By Shirow Miwa, based on the series created by Monty Oum. Released in Japan by Shueisha, serialized in the magazine Ultra Jump. Released in North America by Viz Media. Translated by Joe Yamazaki. Adapted by Jeremy Haun and Jason A. Hurley.

I have never actually seen the RWBY series, though I know of it via Tumblr osmosis. What I know can be summed up as a) there’s a team of fighting girls; b) two of them are super gay; c) OK probably not canonically but fandom thinks they’re super gay. That’s about it. So I was looking forward to seeing this series. It’s always interesting when Japan does a manga of a Western property, though in this case obviously RWBY has a certain anime style to begin with. The manga serves as a prequel to the series, showing off the four main characters, as well as another team that also works with them, as they protect the world from enemies while also attending what seems to be superhero school. I enjoyed it quite a bit, but I suspect that this may be more a book for newbies than the hardcore RWBY fan.

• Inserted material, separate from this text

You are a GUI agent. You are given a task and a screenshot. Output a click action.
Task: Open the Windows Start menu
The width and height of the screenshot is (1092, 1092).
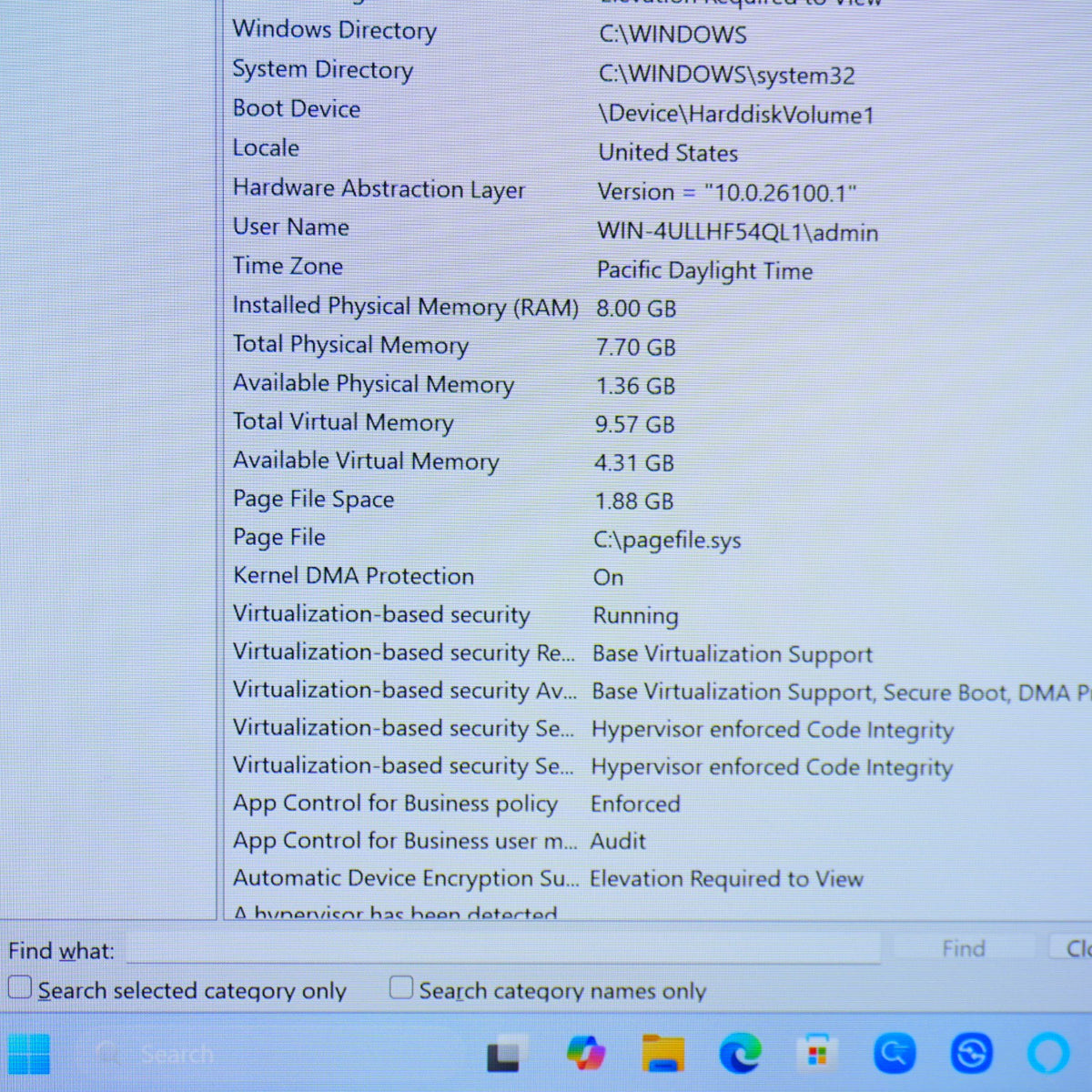tap(29, 1055)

The girl on the cover is Ruby Rose, the R of the group, and she gets the first of what turns out to be an introductory story for each of the team. She’s essentially the standard Shonen Jump hero, only female. I like her, she’s very straightforward. Less straightforward are Weiss, who is fighting with the team despite the objections of her rich, upper-class family, who have other plans for her; Blake, who is a faunus, aka a catgirl, and who has a dark past and seems to have once been a terrorist; and Yang, Ruby’s sister, who likes to be a big sister type, punching things, and Blake, not necessarily in that order. The stories are not particularly deep – Weiss and Blake’s, being more serious, had greater impact for me – but they sketch out the personalities of the team pretty well.

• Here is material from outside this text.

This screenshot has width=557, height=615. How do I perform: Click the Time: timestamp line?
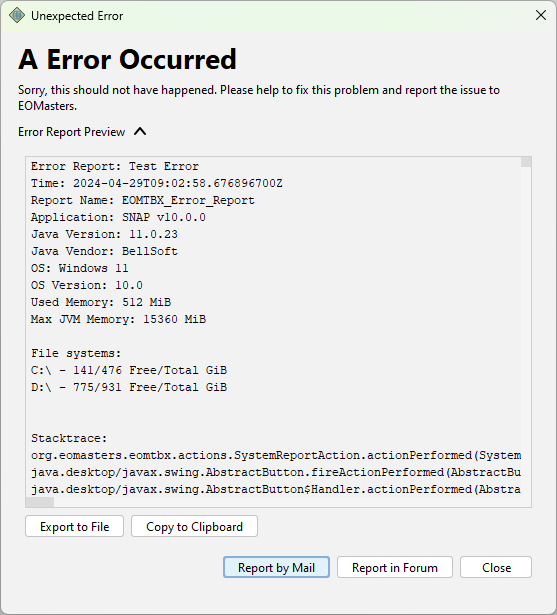157,183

The ending story tries to focus on one of the other teams in the series, Team JNPR, whose leader seems to have a crush on Weiss, and also an extreme case of self-doubt. Unfortunately, this is a one-volume title, so we don’t really get to know the rest of his team that well, but that’s what the series is for. Again, there’s nothing particularly surprising here – Jaune’s team leaves early to battle a monster so that he can prove how awesome he is, only to run into trouble and need to get bailed out by our heroines. We get a few cameos from people who are clearly also regular cast members (I liked the flying robot girl), as well as a hint of GREAT EVIL afoot that no doubt also will appear in the show rather than this manga.

As I said, this seems to serve more as an introduction to RWBY for those who haven’t seen it – fans may want to wait for the anthology series that Viz just licensed. It’s not great, but I felt it had a lot of style, just like the team it’s trying to show us. It made me curious about the series, which is probably all it was designed to do. Definitely worth a shot.